(SOURCE EXTRACT Opens)
In the last
15 years, a "New Economy" has emerged in the United States.
Among its defining characteristics are a fundamentally altered industrial
and occupational order, a dramatic trend toward globalization, and unprecedented
levels of entrepreneurial dynamism and competition -- all of which have
been spurred to one degree or another by revolutionary advances in information
technologies (IT). As these developments have swept through our national
economy, they have also restructured and reshaped the nation's 261 metropolitan
area economies (a metro area is defined as an urbanized area with a population
of more than 50,000). Metropolitan areas differ, however, in the degree
to which their economies are structured and operate in accordance with
the tenets of the New Economy.
America is
predominantly neither an urban nor a rural nation, but rather a metropolitan
nation where the majority of the population lives and works in large metropolitan
areas that include both historic central cities and dispersed suburban
development. Moreover, leading-edge New Economy activities are more concentrated
in metro areas, particularly large and mid-sized ones. Both factors make
it appropriate to use a metropolitan lens to view the New Economy.
As a result,
this report uses a set of 16 economic indicators to assess the 50 largest
metropolitan areas' progress as they adapt to the new economic order.
Collectively, these metros account for approximately 60 percent of the
nation's workforce. The report is not intended to rank business climates,
economic performance, or economic development policies in the traditional
sense. Nor is it intended to crown "winners" or stigmatize "losers."
Rather, our intent is to highlight differences among the structural foundations
of metro economies and to focus attention on a policy framework aimed
at promoting fast and widely shared income growth.
Was the New
Economy a flash in the pan? Or, even worse, a myth spun by an over-imaginative
media? To paraphrase Mark Twain, reports of the New Economy's demise have
been greatly exaggerated. The New Economy is here to stay. To be sure,
the Nasdaq has fallen sharply, many dot-coms are going bust, and investment
in information technology is down. When this news is conflated with the
other negative economic indicators that surfaced in winter 2001, it is
an easy but mistaken step to pronounce the death of the New Economy.
The fallacy
of this leap rests on the belief that all the New Economy is about is
the Internet and what investor Jim Clark and writer Michael Lewis dubbed
the "next new thing." On the contrary, the New Economy embraces
more fundamentally a profound transformation of all industries, the kind
of transformation that happens perhaps twice in a century. The emergence
of the New Economy is equivalent in scope and depth to the rise of the
manufacturing economy in the 1890s and the emergence of the mass-production, corporate
economy in the 1940s and '50s. As documented in PPI's New Economy Index
the New Economy represents a complex array of forces including the reorganization
of firms, more efficient and dynamic capital markets, more economic "churning"
(SOURCE EXTRACT Closes)
> **WHAT TO DO**
Using the passage on the New Economy, decide whether each statement agrees with it, answering yes or no and quoting the words of the passage that decide it: (a) The report assesses the 50 largest metropolitan areas with 16 economic indicators. (b) The report is meant to rank business climates. (c) The metros studied make up about 60 percent of the nation's workforce.
(SUPPLIED DATA Opens)
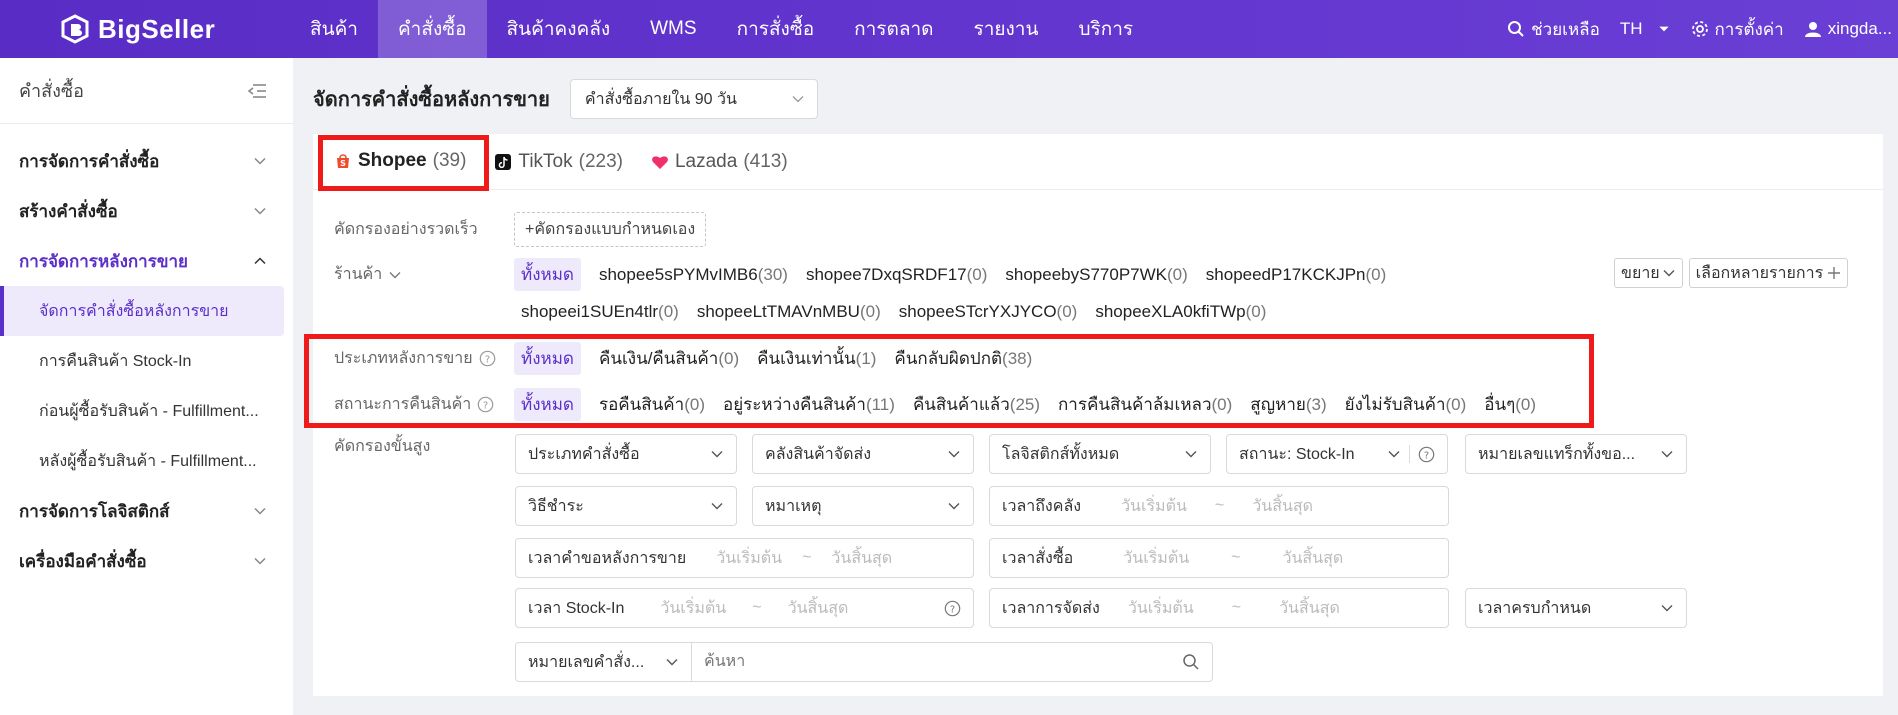 The image size is (1898, 715). What do you see at coordinates (1096, 275) in the screenshot?
I see `store-chip: shopeebyS770P7WK(0)` at bounding box center [1096, 275].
(SUPPLIED DATA Closes)
> **SOLVED EXERCISE**
(a) Yes: "this report uses a set of 16 economic indicators to assess the 50 largest metropolitan areas' progress"
(b) No: "The report is not intended to rank business climates"
(c) Yes: "Collectively, these metros account for approximately 60 percent of the nation's workforce."